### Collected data
-*-*-

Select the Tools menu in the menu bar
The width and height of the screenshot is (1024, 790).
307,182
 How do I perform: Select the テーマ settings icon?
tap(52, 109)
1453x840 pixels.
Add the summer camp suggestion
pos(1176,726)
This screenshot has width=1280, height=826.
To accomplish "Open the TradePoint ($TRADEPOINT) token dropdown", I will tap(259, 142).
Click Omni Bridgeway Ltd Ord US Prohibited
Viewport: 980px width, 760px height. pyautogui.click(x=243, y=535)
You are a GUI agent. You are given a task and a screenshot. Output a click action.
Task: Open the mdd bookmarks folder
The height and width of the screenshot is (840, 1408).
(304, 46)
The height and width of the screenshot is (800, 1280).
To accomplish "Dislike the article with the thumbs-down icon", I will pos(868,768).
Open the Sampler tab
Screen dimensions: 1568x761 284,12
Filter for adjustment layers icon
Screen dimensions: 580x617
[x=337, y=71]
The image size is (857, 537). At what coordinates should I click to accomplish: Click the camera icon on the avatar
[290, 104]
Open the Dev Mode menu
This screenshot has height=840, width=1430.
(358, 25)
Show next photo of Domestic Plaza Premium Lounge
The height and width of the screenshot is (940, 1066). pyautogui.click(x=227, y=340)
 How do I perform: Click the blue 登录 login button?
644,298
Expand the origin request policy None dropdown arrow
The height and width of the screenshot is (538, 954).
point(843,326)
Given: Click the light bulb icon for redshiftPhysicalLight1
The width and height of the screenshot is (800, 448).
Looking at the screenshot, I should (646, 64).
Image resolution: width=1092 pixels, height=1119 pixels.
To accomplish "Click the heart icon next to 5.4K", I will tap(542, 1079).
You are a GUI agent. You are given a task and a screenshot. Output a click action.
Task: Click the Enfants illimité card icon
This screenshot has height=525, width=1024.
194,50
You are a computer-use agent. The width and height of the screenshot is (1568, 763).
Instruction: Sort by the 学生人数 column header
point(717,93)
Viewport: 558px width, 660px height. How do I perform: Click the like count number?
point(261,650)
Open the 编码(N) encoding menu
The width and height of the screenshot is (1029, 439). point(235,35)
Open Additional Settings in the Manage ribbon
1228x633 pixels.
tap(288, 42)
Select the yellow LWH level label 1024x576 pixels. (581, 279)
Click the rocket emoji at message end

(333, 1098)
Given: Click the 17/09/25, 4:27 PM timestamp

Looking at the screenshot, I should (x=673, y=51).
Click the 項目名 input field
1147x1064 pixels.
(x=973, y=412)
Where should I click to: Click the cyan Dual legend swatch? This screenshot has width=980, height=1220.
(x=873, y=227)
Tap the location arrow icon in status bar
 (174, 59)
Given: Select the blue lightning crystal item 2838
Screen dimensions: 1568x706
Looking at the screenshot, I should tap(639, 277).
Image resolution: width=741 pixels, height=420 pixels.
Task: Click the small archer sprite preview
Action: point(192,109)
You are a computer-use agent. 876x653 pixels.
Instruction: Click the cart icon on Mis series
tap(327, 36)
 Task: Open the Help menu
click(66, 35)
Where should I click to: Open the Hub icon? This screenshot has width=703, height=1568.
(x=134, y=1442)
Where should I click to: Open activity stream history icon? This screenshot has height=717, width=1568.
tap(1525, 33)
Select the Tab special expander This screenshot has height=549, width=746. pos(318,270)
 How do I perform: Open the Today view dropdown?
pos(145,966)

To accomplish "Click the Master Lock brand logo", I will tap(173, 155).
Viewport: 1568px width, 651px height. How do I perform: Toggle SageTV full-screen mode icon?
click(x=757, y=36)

-*-*-

### Task prompt
Reproduce each entry from the records above, character for character.

### The answer
Select the Tools menu in the menu bar
The width and height of the screenshot is (1024, 790).
307,182
 How do I perform: Select the テーマ settings icon?
tap(52, 109)
1453x840 pixels.
Add the summer camp suggestion
pos(1176,726)
This screenshot has width=1280, height=826.
To accomplish "Open the TradePoint ($TRADEPOINT) token dropdown", I will tap(259, 142).
Click Omni Bridgeway Ltd Ord US Prohibited
Viewport: 980px width, 760px height. pyautogui.click(x=243, y=535)
You are a GUI agent. You are given a task and a screenshot. Output a click action.
Task: Open the mdd bookmarks folder
The height and width of the screenshot is (840, 1408).
(304, 46)
The height and width of the screenshot is (800, 1280).
To accomplish "Dislike the article with the thumbs-down icon", I will pos(868,768).
Open the Sampler tab
Screen dimensions: 1568x761 284,12
Filter for adjustment layers icon
Screen dimensions: 580x617
[x=337, y=71]
The image size is (857, 537). At what coordinates should I click to accomplish: Click the camera icon on the avatar
[290, 104]
Open the Dev Mode menu
This screenshot has height=840, width=1430.
(358, 25)
Show next photo of Domestic Plaza Premium Lounge
The height and width of the screenshot is (940, 1066). pyautogui.click(x=227, y=340)
 How do I perform: Click the blue 登录 login button?
644,298
Expand the origin request policy None dropdown arrow
The height and width of the screenshot is (538, 954).
point(843,326)
Given: Click the light bulb icon for redshiftPhysicalLight1
The width and height of the screenshot is (800, 448).
Looking at the screenshot, I should (646, 64).
Image resolution: width=1092 pixels, height=1119 pixels.
To accomplish "Click the heart icon next to 5.4K", I will tap(542, 1079).
You are a GUI agent. You are given a task and a screenshot. Output a click action.
Task: Click the Enfants illimité card icon
This screenshot has height=525, width=1024.
194,50
You are a computer-use agent. The width and height of the screenshot is (1568, 763).
Instruction: Sort by the 学生人数 column header
point(717,93)
Viewport: 558px width, 660px height. How do I perform: Click the like count number?
point(261,650)
Open the 编码(N) encoding menu
The width and height of the screenshot is (1029, 439). point(235,35)
Open Additional Settings in the Manage ribbon
1228x633 pixels.
tap(288, 42)
Select the yellow LWH level label 1024x576 pixels. (581, 279)
Click the rocket emoji at message end

(333, 1098)
Given: Click the 17/09/25, 4:27 PM timestamp

Looking at the screenshot, I should (x=673, y=51).
Click the 項目名 input field
1147x1064 pixels.
(x=973, y=412)
Where should I click to: Click the cyan Dual legend swatch? This screenshot has width=980, height=1220.
(x=873, y=227)
Tap the location arrow icon in status bar
 (174, 59)
Given: Select the blue lightning crystal item 2838
Screen dimensions: 1568x706
Looking at the screenshot, I should tap(639, 277).
Image resolution: width=741 pixels, height=420 pixels.
Task: Click the small archer sprite preview
Action: point(192,109)
You are a computer-use agent. 876x653 pixels.
Instruction: Click the cart icon on Mis series
tap(327, 36)
 Task: Open the Help menu
click(66, 35)
Where should I click to: Open the Hub icon? This screenshot has width=703, height=1568.
(x=134, y=1442)
Where should I click to: Open activity stream history icon? This screenshot has height=717, width=1568.
tap(1525, 33)
Select the Tab special expander This screenshot has height=549, width=746. pos(318,270)
 How do I perform: Open the Today view dropdown?
pos(145,966)

To accomplish "Click the Master Lock brand logo", I will tap(173, 155).
Viewport: 1568px width, 651px height. How do I perform: Toggle SageTV full-screen mode icon?
click(x=757, y=36)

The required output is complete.